◆ DESCRIPTION OF THE TASK: Render the lines as a Markdown table with the columns "Row" and "Line". Start with the line containing "Click 保存容量を増やす button" and continue through the last line, skipping blank lines and leaving out the pictures.

+ + + +

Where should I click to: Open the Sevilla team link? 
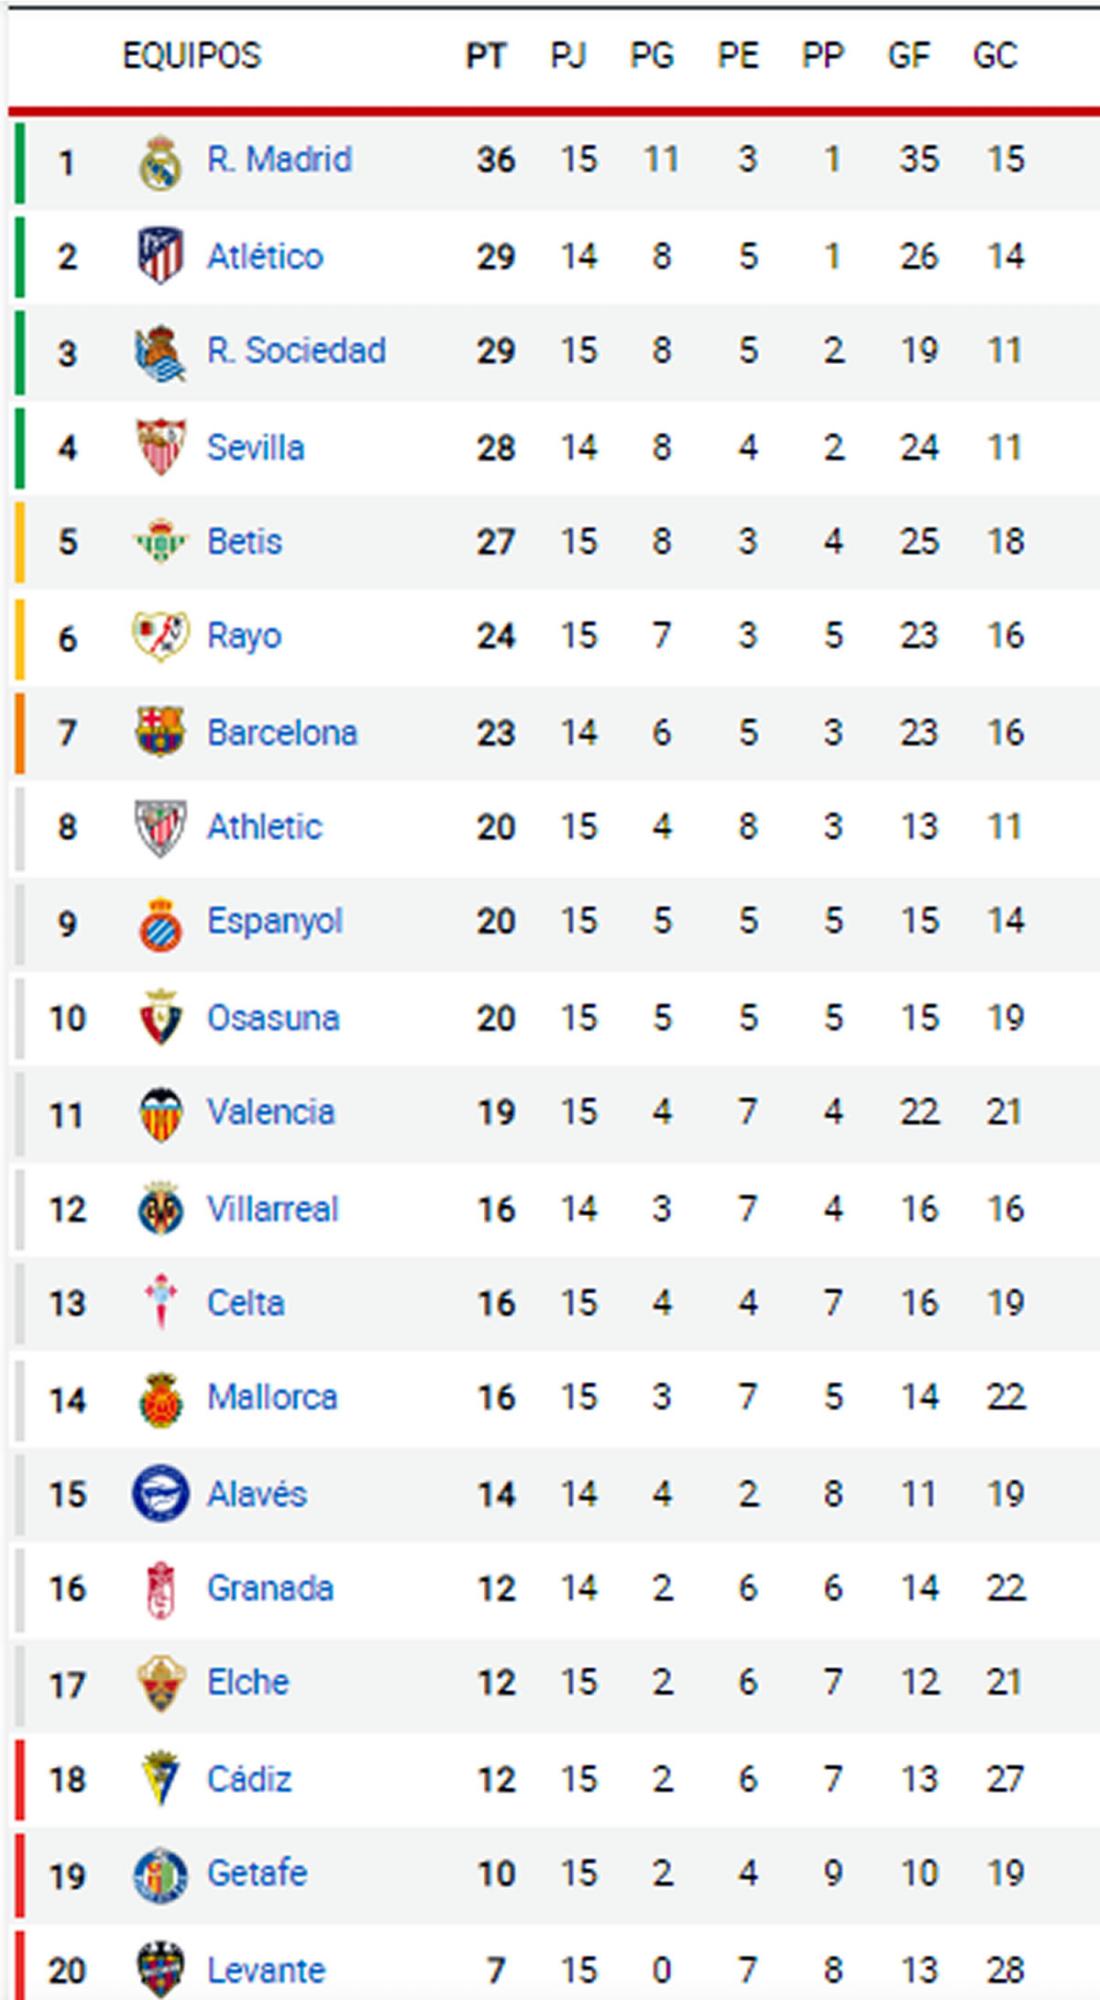pyautogui.click(x=255, y=447)
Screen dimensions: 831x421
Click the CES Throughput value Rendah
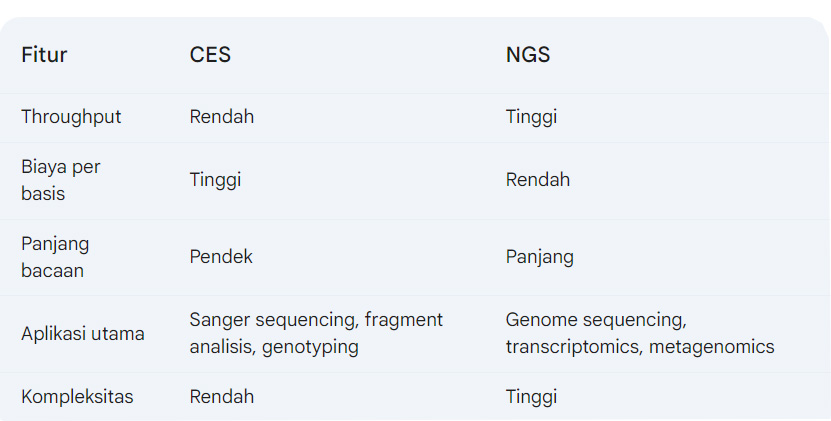(222, 117)
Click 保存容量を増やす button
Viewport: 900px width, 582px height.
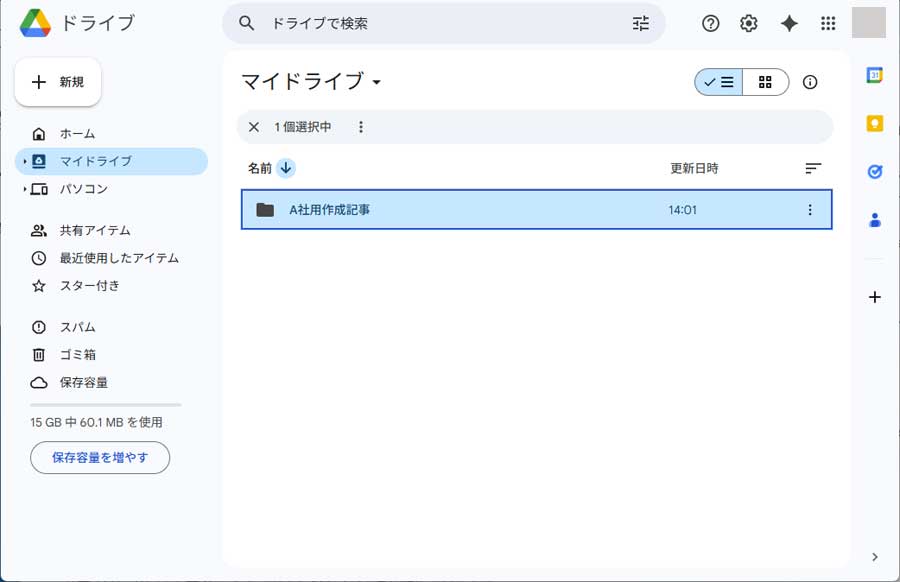100,457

+ + + +

◆ SOLUTION FOR THIS TASK:
| Row | Line |
|---|---|
| 1 | Click 保存容量を増やす button |
| 2 | Viewport: 900px width, 582px height. |
| 3 | 100,457 |